Mike Savage
Quick Update
Because of all the chatter around Deutsche Bank I thought it would be helpful to share something that I think may be important at this time.
Back in 2008 I was employed by Wachovia. Rumors had been swirling about the bank’s financial health but I had no reason to think that anything was amiss because there was always a note from upper management that said all was ok.
On a Friday afternoon the bank manager entered my office and asked a strange question. She asked if I had cash at home. At the time I kept very little cash at home – likely less than $1000.00. So I told her yeah- a little – why do you ask? She said “I am hearing rumors we may be closed for a few weeks. I suggest you get some cash out of the bank and into your house”.
On the following Monday there was a company-wide conference call from the CEO down to the part-time tellers that everyone had to attend. On that call we were assured that Wachovia had a fortress balance sheet and that there was no chance of needing a bailout. We were also assured that Wachovia would also always be a standalone entity.
Looking back, we may think that we were being misled at that time but I am pretty sure that we were not being misled but that even the people at the top didn’t understand the severity of the situation.
It was later in the week when a member of the board of directors bought 1 million shares of Wachovia stock at $10.00 per share- putting his money where his mouth was. This is why I don’t believe we were being intentionally misled. You don’t buy $10 million worth of stock during the week if you have any idea that Citigroup was going to buy the company for $1.00 per share on the following Sunday.
I believe that it is possible Wachovia was being used to bail out Citigroup. Later on, Wells Fargo stepped up and bought Wachovia out for $7.00 per share. Of course, Citigroup got over $2.5 trillion to bail them out from the Fed anyway. (Government Accountability Office)
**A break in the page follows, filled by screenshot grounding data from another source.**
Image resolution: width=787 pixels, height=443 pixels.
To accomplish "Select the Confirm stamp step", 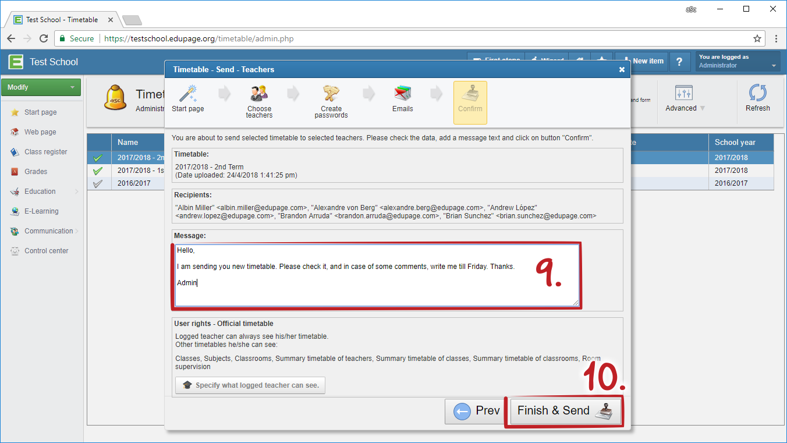I will (470, 94).
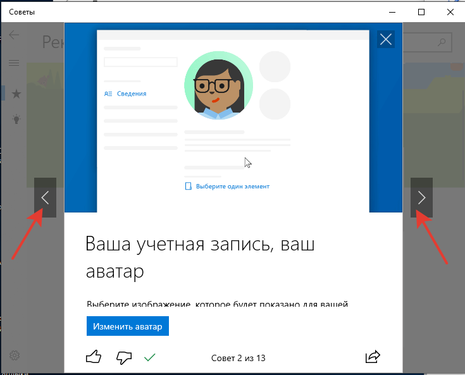The width and height of the screenshot is (465, 375).
Task: Click the avatar illustration image
Action: (218, 85)
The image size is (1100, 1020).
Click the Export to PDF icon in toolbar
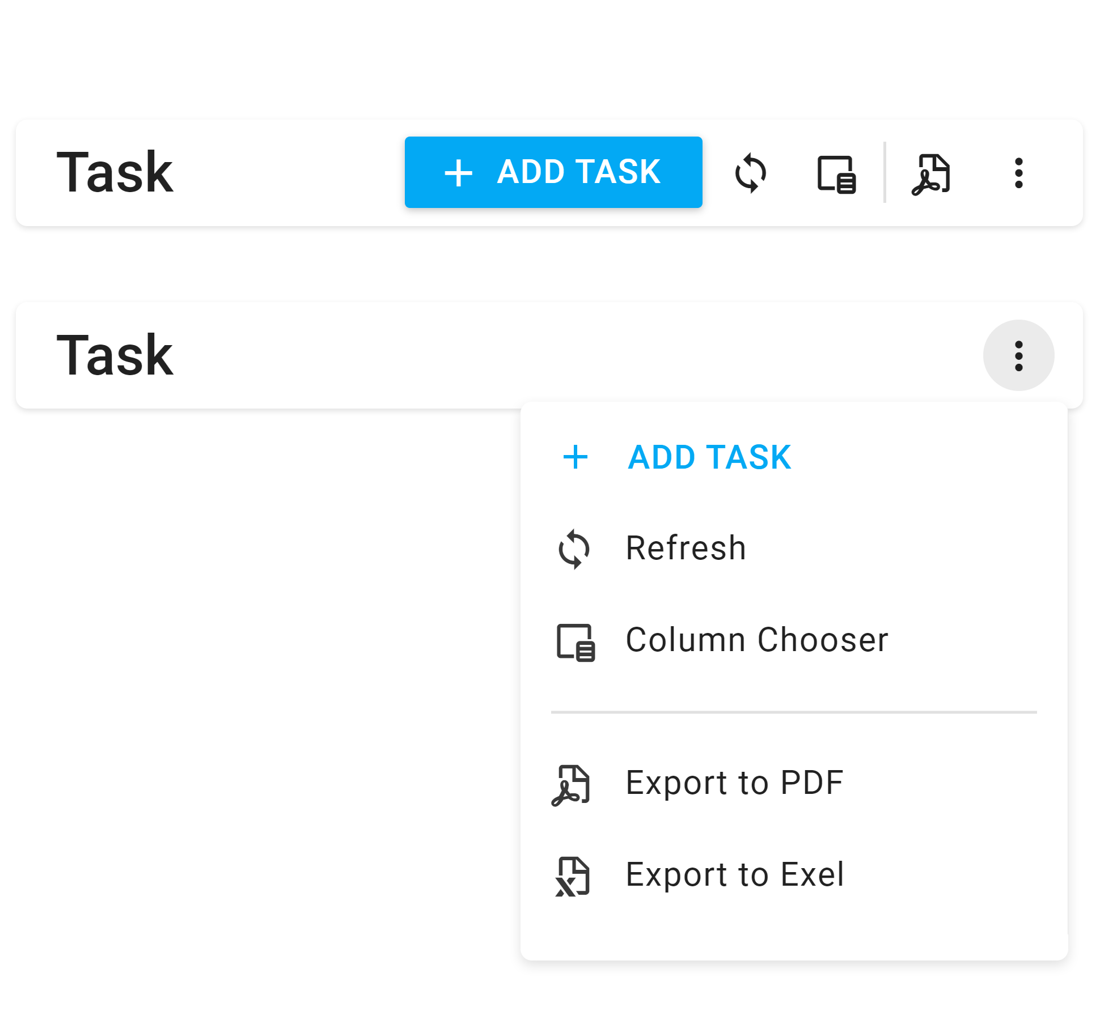coord(929,173)
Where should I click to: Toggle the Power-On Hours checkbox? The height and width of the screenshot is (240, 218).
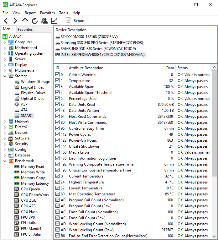tap(57, 140)
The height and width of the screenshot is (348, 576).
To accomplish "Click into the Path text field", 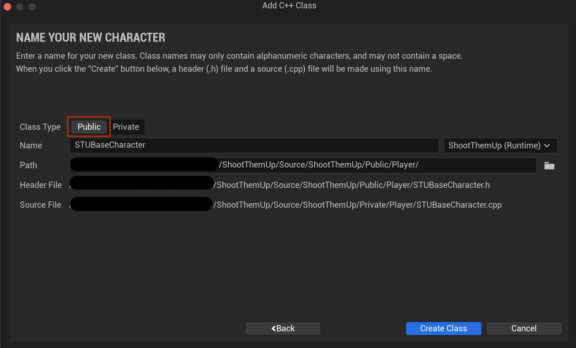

Anyway, I believe it is important to keep your eyes open when so many are coming out and stating that all is ok. There is no reason to say anything if all really is ok. It is also interesting that many large investors are the ones that are the first withdrawing money from DB. Do they know something that we don’t know yet? Don’t kid yourself- they certainly could have some sort of advance warning and there would be nothing new about that in my opinion.
Deutsche Bank’s derivative book is reportedly 6 times the size of the Eurozone’s GDP. That may be too big to save. According to the IMF many other banks are at risk if DB were to become impaired. Below is a list of a few banks mentioned:
Bank of New York Mellon, JP Morgan, Goldman Sachs, Bank of America, Morgan Stanley, Citigroup, State Street, Wells Fargo, HSBC, Standard Chartered, Santander, Soc Gen, Credit Agripole, Unicredit, BNP Paribas, Commerzbank (Just suspended dividends and are laying off 9000 employees), UBS, ING, RBS, Credit Suisse, UBS, Barclays, Bank of China, China Construction Bank, ICBC, Mitsubishi, Mizuho, Sumitumo. These are some of the systemically important banks- there are likely many more particularly in Italy and other Euro countries in particular.
Hopefully, because of what happened in the not too distant past this possible large problem can be averted. Just in case, however, I suggest you don’t waste any time in making any preparations you feel may be necessary to protect yourselves and your families. If the people at the top of Wachovia’s banking hierarchy couldn’t tell that the conditions were present for a financial implosion at their own firm why should we listen to “experts” who are on the outside looking in on the financial game shows?
It would be better to be prepared for a non-event or weeks or months early in planning than a moment late.- BE PREPARED!